• **ASSIGNMENT**
Find every line below with the string "each" and pick it out.

*** Opening of GIVEN ENTRIES ***

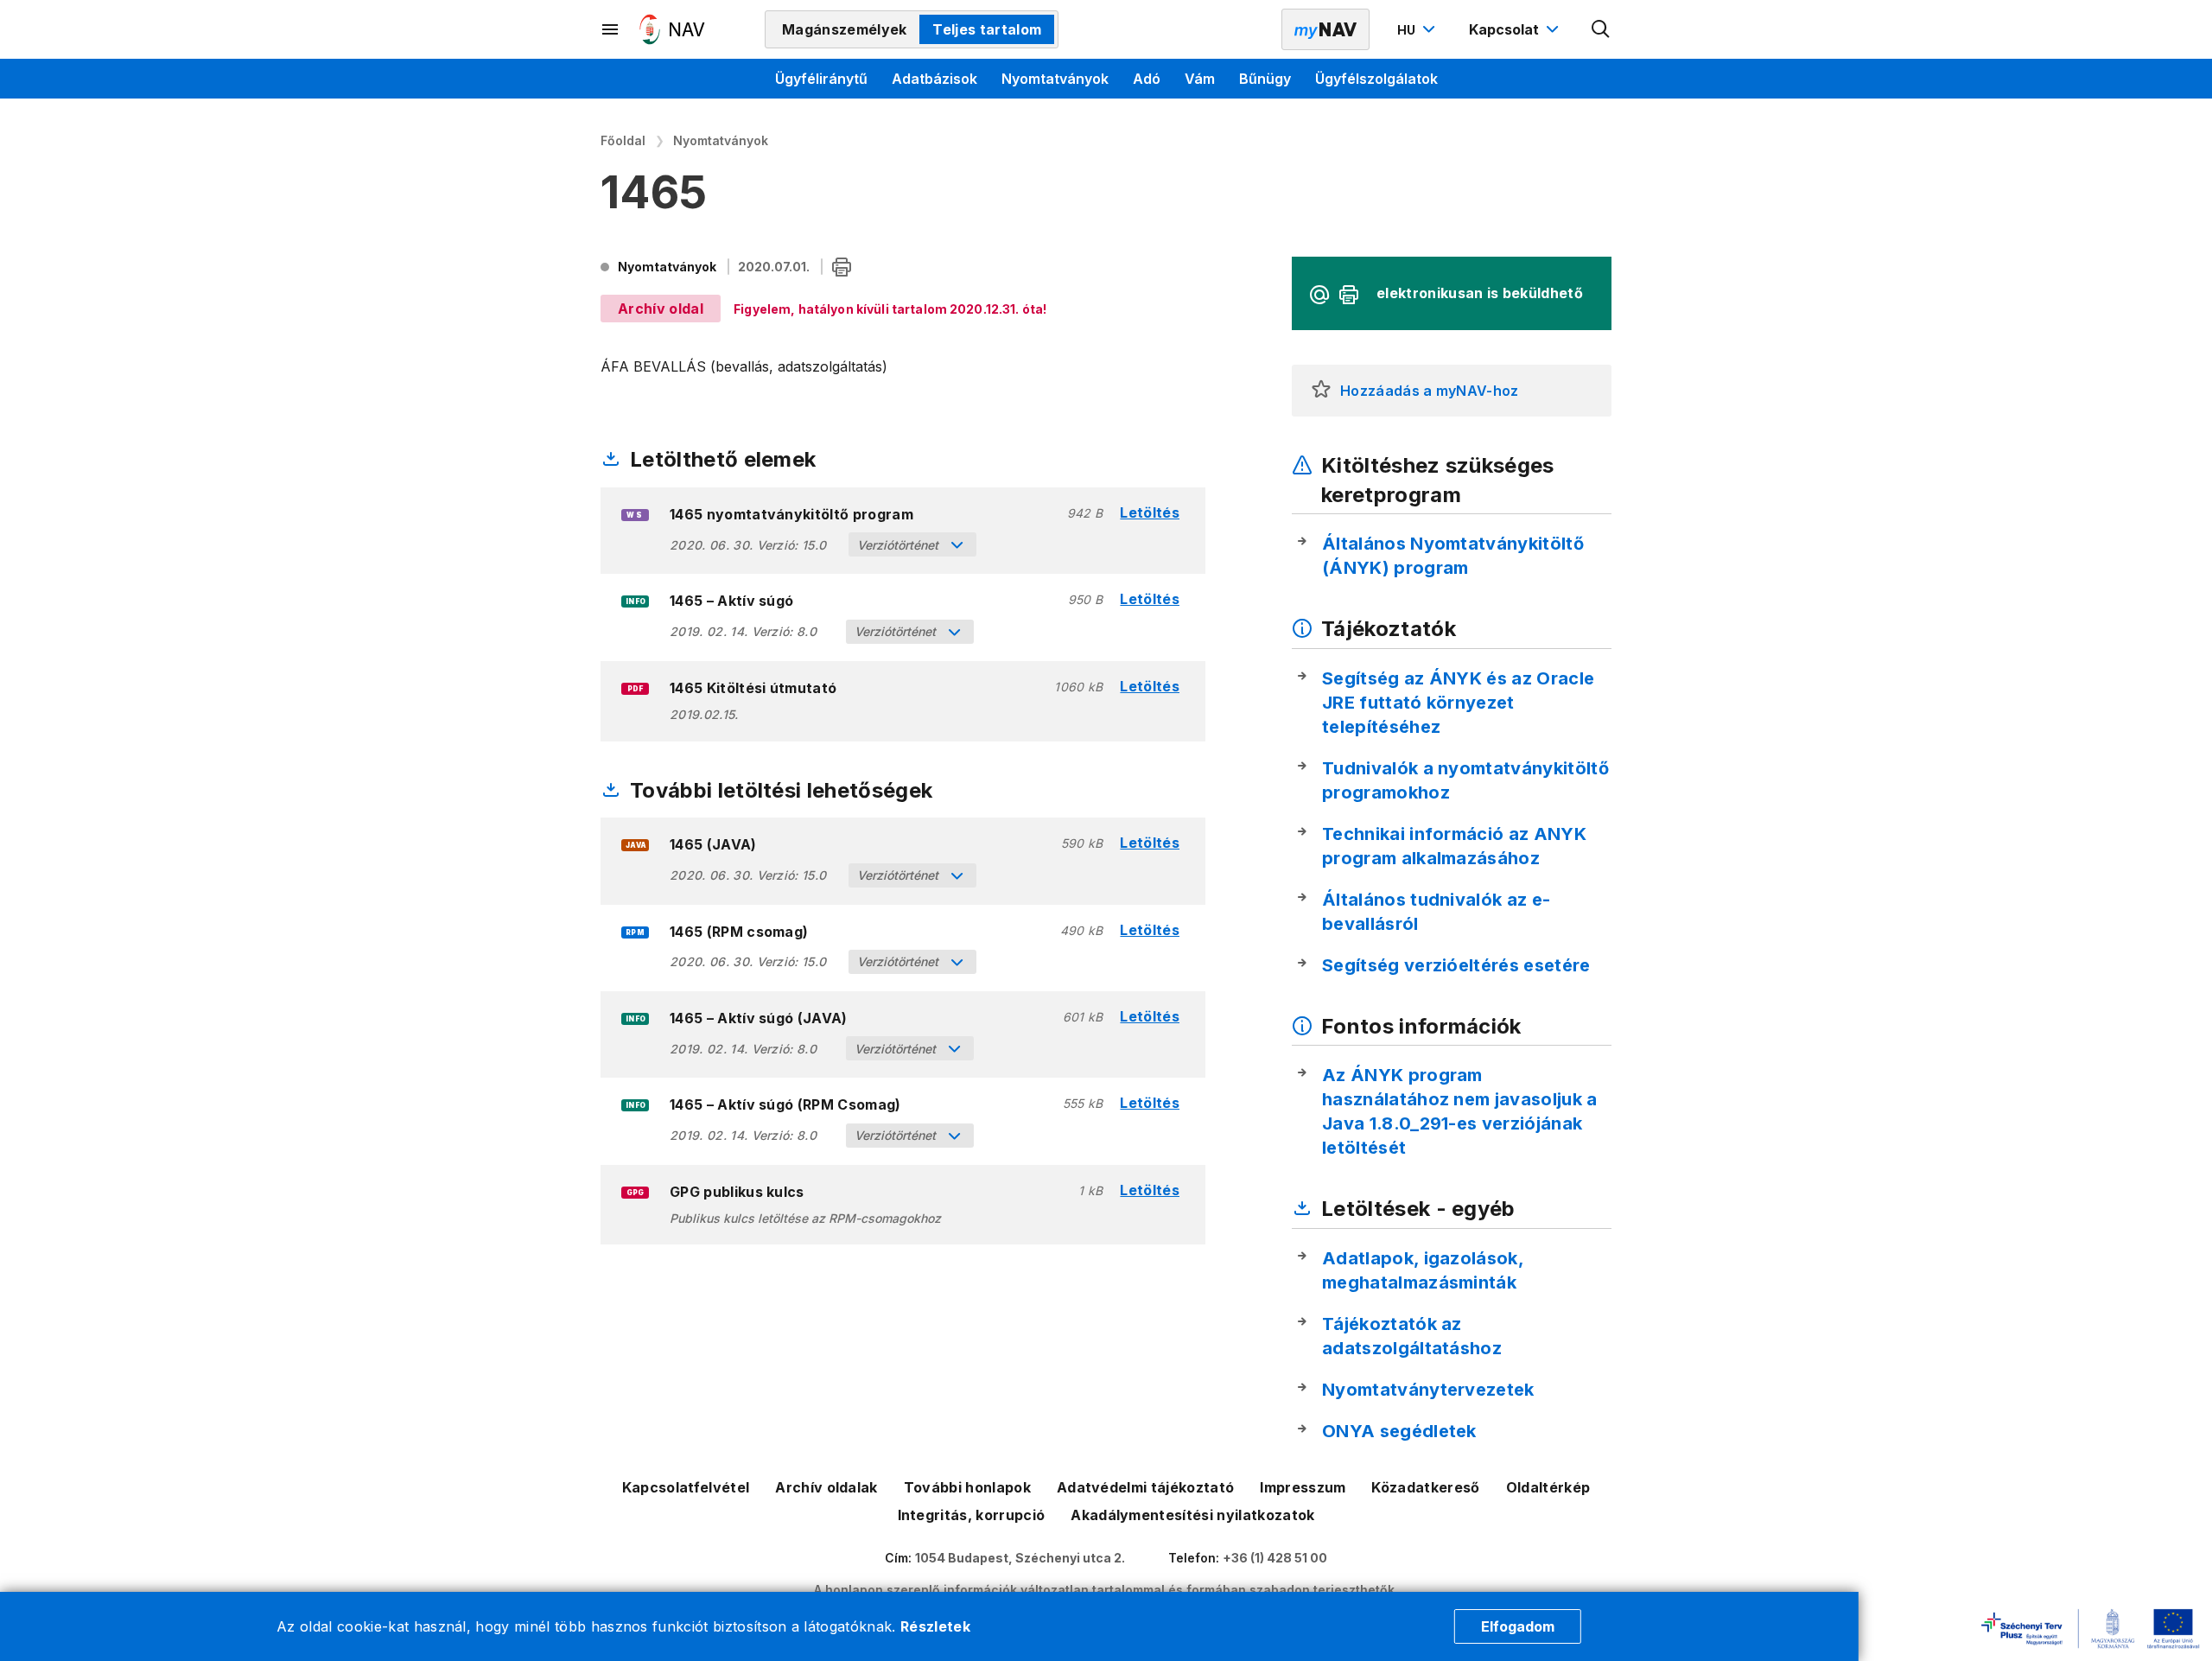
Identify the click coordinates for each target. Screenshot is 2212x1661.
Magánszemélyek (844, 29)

*** Close of GIVEN ENTRIES ***
*** Opening of GIVEN ENTRIES ***

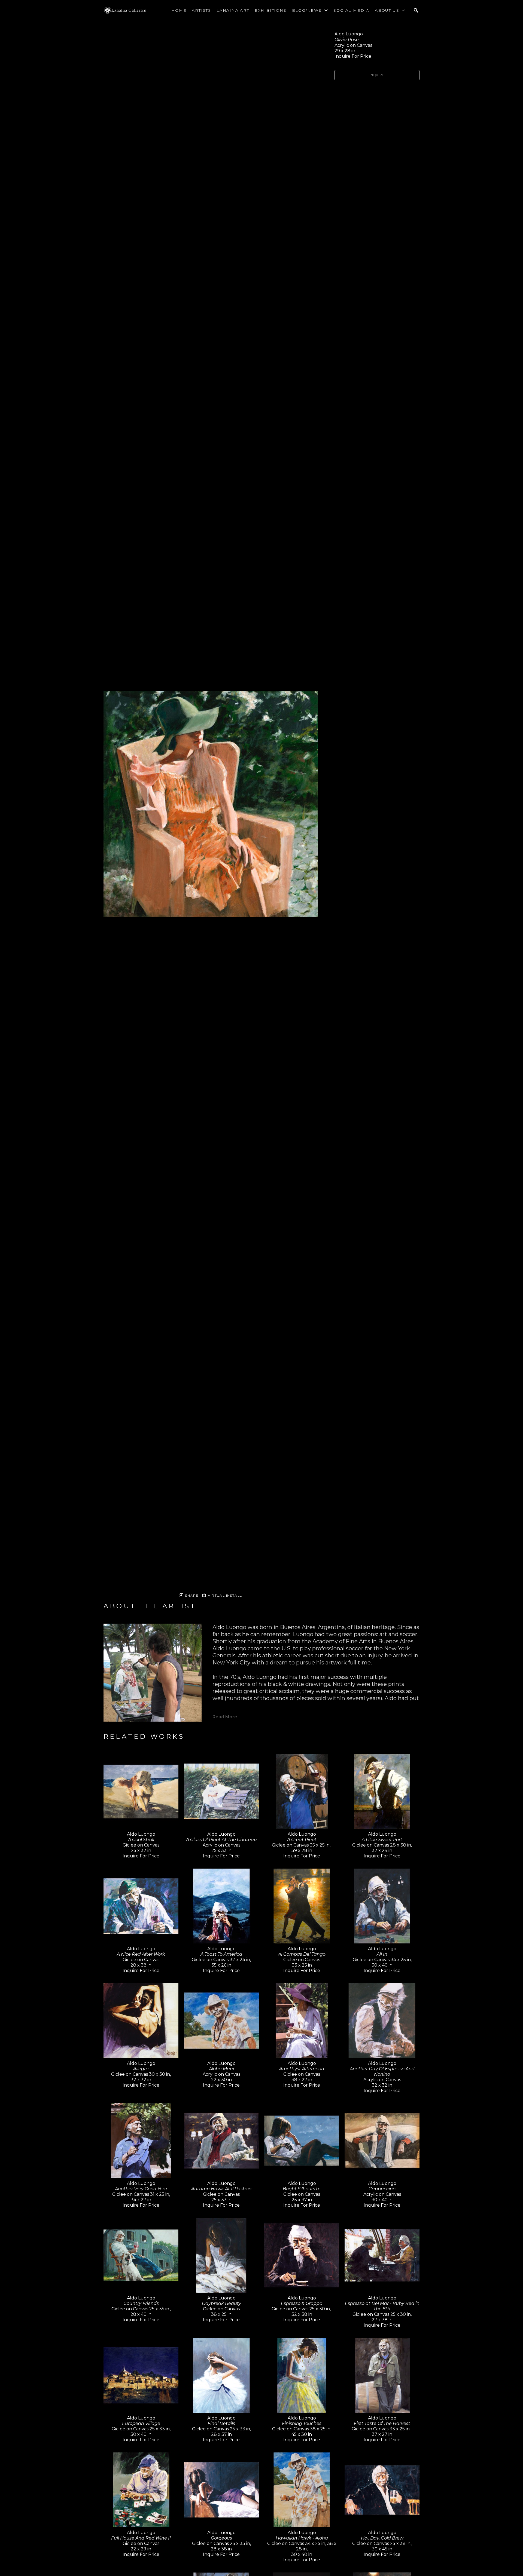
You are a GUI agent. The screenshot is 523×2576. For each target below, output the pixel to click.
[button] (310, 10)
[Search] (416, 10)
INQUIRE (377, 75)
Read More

*** Close of GIVEN ENTRIES ***

• **RESULT OF THE TASK**
Identify the click coordinates for each target. Screenshot is 2212x1661.
You are a GUI agent. The screenshot is 523×2576. For each target below, output the pixel to click.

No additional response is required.